Quienes fuimos sus compañeros en la etapa universitaria, siempre supimos que estaba dotado con condiciones superbas para la diplomacia: tacto exquisito, sentido de estar, conocimientos profundos de las relaciones internacionales, económicas y políticas, manejo de idiomas, vocación.

Cuando me encontraba en Madrid en el desarrollo de mis estudios universitarios, pude hacer amistad con otros estudiantes dominicanos que habían llegado en busca de conocimientos y con el propósito de ofrendar lo que aprendieran en beneficio de su patria.

Pocos pensaban en sí mismos. Muchos en un país que fuera grande por el concurso, por la calidad humana e intelectual de su gente.

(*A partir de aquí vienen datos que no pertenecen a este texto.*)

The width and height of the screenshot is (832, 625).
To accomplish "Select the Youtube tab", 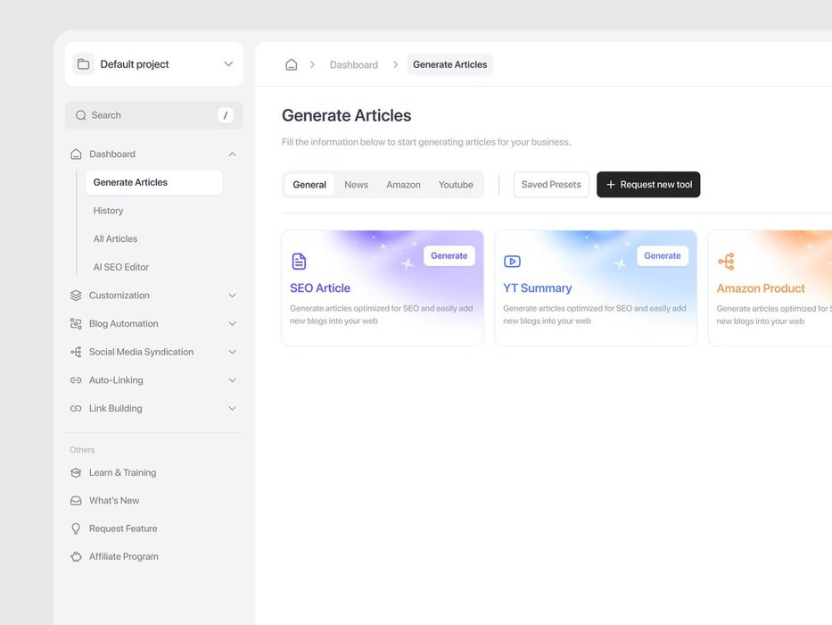I will coord(456,185).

Acababa de ser descabezada la tiranía de Trujillo. La raza inmortal se había inmolado. Y las mariposas de Conuco, Salcedo, habían sido sometidas a cruel barbarie.

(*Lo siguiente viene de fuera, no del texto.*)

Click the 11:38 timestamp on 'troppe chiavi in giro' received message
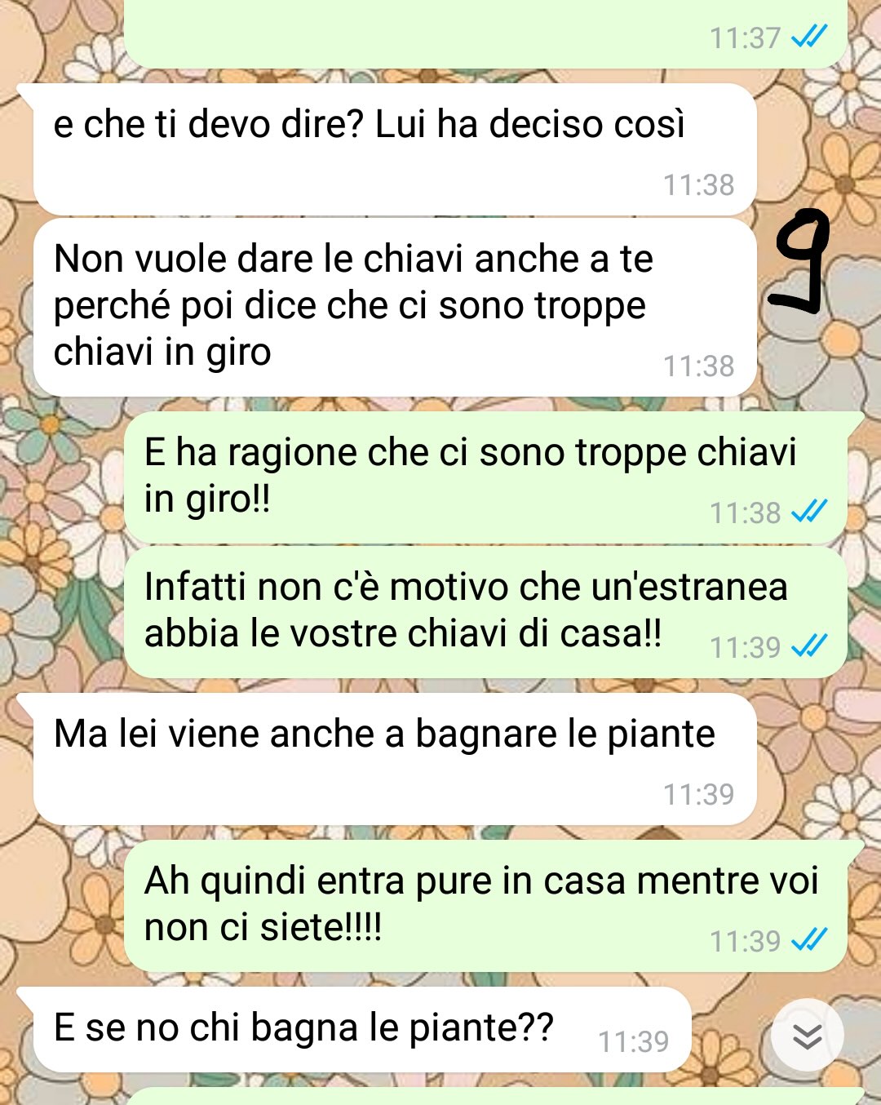point(698,366)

La revolución estudiantil de mayo de 1968 en Francia, confirmaba lo que todos creíamos: con devoción, determinación y sacrificio se podía poner de cabeza al mundo, cambiarlo, transformarlo. Aquello de “la inteligencia al poder” no sería más una utopía, pensábamos, aunque luego sabríamos que si lo fue.

Dentro de ese marco tuve la dicha de conocer en Madrid, un buen día, a aquel joven bien tallado, presumido, con aspecto elegante dentro de lo que cabe en un atuendo estudiantil, y ciertamente inteligente, inquieto, cordial, desenfadado, sociable.

Él, Alejandro (González Pons), de fluida conversación, en cuyo desarrollo tendía a convertirse en protagonista, estudiaba ciencias políticas; yo, ensimismado e introvertido, estudiaba ciencias económicas. Estábamos en la misma facultad de la Universidad Complutense de Madrid (Ciencias políticas, económicas y comerciales).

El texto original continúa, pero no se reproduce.